### Haber ###
Polis, 'Zafer işaretinin yasak olduğu' gerekçesiyle gençleri darp etti
.
Bingöl’de zafer işareti yaparak fotoğraf çeken gençler polis tarafından darp edildi. Polis şikâyetçi olduğunu söyleyen gençlere 'Sicilinizi karartırız' şeklinde tehdit etti.
Bölgede hak ihlalleri sürüyor. İhlalleri uygulayanların başında kolluk güçleri geliyor. Hemen hemen her gün birçok kentte kolluk güçlerinin neden olduğu darp, kötü muamele hak ihlalleri haberi geliyor. Son bir hafta içinde Batman’ın Kozluk ilçesine bağlı Gümüşörgü (Timoq) köyünde askerler tarafından gözaltına alınan Yahya Karabaş başına poşet geçirilerek işkenceye maruz bırakıldı. Bunun ardından bir haber de Şırnak’tan geldi. Şırnak’ta bir polis aracıyla zırhlı araç çarpması sonucu hayatını kaybeden Abdulgaffar Dayan ailesinin Avukatı Serkan Karakaş'a çarpıp kaçtı. Ağır yaralanan Karakaş’ın kaldırıldığı hastanede tedavisi sürüyor. Batman ve Şırnak’ın ardından bir polis şiddeti haberi de Bingöl’den geldi.
###
Verilen görev a - Bingöl'deki polis şiddetiyle ilgili haberde "Bölgede hak ihlalleri" sözlerinin geçtiği yerden başla, "de Bingöl’den geldi." sözlerinden sonra dur ve aradaki bölümü harfi harfine kopyala.
### Verilen girdiler ###
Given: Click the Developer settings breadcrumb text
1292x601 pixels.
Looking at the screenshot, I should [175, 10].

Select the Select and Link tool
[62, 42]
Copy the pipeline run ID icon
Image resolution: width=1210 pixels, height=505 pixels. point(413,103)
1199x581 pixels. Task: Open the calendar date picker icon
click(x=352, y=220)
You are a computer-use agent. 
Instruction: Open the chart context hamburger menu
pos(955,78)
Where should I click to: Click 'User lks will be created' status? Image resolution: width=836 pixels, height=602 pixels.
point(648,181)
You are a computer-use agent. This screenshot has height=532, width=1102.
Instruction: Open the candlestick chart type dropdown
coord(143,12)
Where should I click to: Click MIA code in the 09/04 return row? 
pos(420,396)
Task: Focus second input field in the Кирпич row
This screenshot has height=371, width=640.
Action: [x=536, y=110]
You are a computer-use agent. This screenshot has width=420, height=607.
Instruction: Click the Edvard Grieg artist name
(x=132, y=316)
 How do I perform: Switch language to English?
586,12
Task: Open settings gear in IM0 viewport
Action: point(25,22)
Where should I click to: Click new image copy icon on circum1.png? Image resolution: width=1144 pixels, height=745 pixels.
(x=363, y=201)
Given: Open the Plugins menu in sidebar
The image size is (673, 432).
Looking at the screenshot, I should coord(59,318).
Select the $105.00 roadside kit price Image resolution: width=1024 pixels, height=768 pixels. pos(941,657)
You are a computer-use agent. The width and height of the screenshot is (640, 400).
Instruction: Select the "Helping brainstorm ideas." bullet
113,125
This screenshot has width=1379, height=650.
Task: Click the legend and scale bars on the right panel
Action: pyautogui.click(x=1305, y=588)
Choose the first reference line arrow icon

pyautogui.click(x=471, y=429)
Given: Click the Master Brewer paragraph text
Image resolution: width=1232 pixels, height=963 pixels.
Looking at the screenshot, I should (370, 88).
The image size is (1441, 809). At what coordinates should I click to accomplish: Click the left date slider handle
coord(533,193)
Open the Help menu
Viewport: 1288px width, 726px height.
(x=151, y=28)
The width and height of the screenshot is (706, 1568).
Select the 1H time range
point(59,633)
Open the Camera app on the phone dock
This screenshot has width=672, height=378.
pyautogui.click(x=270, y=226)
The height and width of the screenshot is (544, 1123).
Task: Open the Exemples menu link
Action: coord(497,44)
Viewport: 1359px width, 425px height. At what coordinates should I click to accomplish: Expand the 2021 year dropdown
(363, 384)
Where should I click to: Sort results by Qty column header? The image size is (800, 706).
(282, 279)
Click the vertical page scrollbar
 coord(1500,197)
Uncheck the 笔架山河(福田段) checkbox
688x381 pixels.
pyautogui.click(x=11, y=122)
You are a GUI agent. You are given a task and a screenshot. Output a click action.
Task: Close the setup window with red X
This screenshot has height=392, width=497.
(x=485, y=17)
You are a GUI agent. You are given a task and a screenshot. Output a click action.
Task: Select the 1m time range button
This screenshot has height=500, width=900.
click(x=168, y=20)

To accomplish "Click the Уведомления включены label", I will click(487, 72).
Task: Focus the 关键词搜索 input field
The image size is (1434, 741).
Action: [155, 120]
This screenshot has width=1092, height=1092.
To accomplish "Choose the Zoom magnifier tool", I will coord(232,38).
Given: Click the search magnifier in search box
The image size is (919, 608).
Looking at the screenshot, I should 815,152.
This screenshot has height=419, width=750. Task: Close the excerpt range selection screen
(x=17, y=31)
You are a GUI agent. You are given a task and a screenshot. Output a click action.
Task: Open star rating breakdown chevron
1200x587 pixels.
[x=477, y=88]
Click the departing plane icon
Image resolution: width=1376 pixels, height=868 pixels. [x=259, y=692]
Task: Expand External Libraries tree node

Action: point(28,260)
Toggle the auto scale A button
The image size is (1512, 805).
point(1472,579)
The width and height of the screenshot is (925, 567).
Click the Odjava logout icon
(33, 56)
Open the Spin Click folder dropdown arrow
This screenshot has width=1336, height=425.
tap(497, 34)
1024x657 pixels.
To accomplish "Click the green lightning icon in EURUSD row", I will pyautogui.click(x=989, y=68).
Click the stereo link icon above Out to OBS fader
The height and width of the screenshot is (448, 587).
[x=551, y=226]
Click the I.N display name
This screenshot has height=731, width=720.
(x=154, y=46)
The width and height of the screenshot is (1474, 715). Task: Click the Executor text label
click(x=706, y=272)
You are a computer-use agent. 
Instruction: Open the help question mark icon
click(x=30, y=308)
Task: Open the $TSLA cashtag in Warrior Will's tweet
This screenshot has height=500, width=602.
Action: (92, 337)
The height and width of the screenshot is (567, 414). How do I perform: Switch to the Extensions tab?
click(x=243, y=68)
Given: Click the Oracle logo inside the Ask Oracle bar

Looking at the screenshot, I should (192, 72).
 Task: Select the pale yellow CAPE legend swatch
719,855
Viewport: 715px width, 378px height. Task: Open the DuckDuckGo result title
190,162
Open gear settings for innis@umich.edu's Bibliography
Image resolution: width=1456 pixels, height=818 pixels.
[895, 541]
###
Verilen görev b - Girdilerin en başındaki satırdan başla, "Looking at the screenshot, I should coord(59,318)." ifadesinin geçtiği satırdan sonra dur ve bu satırları hiçbir değişiklik yapmadan yaz.

Çözüm a -
Bölgede hak ihlalleri sürüyor. İhlalleri uygulayanların başında kolluk güçleri geliyor. Hemen hemen her gün birçok kentte kolluk güçlerinin neden olduğu darp, kötü muamele hak ihlalleri haberi geliyor. Son bir hafta içinde Batman’ın Kozluk ilçesine bağlı Gümüşörgü (Timoq) köyünde askerler tarafından gözaltına alınan Yahya Karabaş başına poşet geçirilerek işkenceye maruz bırakıldı. Bunun ardından bir haber de Şırnak’tan geldi. Şırnak’ta bir polis aracıyla zırhlı araç çarpması sonucu hayatını kaybeden Abdulgaffar Dayan ailesinin Avukatı Serkan Karakaş'a çarpıp kaçtı. Ağır yaralanan Karakaş’ın kaldırıldığı hastanede tedavisi sürüyor. Batman ve Şırnak’ın ardından bir polis şiddeti haberi de Bingöl’den geldi.

Çözüm b -
Given: Click the Developer settings breadcrumb text
1292x601 pixels.
Looking at the screenshot, I should [175, 10].

Select the Select and Link tool
[62, 42]
Copy the pipeline run ID icon
Image resolution: width=1210 pixels, height=505 pixels. point(413,103)
1199x581 pixels. Task: Open the calendar date picker icon
click(x=352, y=220)
You are a computer-use agent. 
Instruction: Open the chart context hamburger menu
pos(955,78)
Where should I click to: Click 'User lks will be created' status? Image resolution: width=836 pixels, height=602 pixels.
point(648,181)
You are a computer-use agent. This screenshot has height=532, width=1102.
Instruction: Open the candlestick chart type dropdown
coord(143,12)
Where should I click to: Click MIA code in the 09/04 return row? 
pos(420,396)
Task: Focus second input field in the Кирпич row
This screenshot has height=371, width=640.
Action: [x=536, y=110]
You are a computer-use agent. This screenshot has width=420, height=607.
Instruction: Click the Edvard Grieg artist name
(x=132, y=316)
 How do I perform: Switch language to English?
586,12
Task: Open settings gear in IM0 viewport
Action: point(25,22)
Where should I click to: Click new image copy icon on circum1.png? Image resolution: width=1144 pixels, height=745 pixels.
(x=363, y=201)
Given: Open the Plugins menu in sidebar
The image size is (673, 432).
Looking at the screenshot, I should coord(59,318).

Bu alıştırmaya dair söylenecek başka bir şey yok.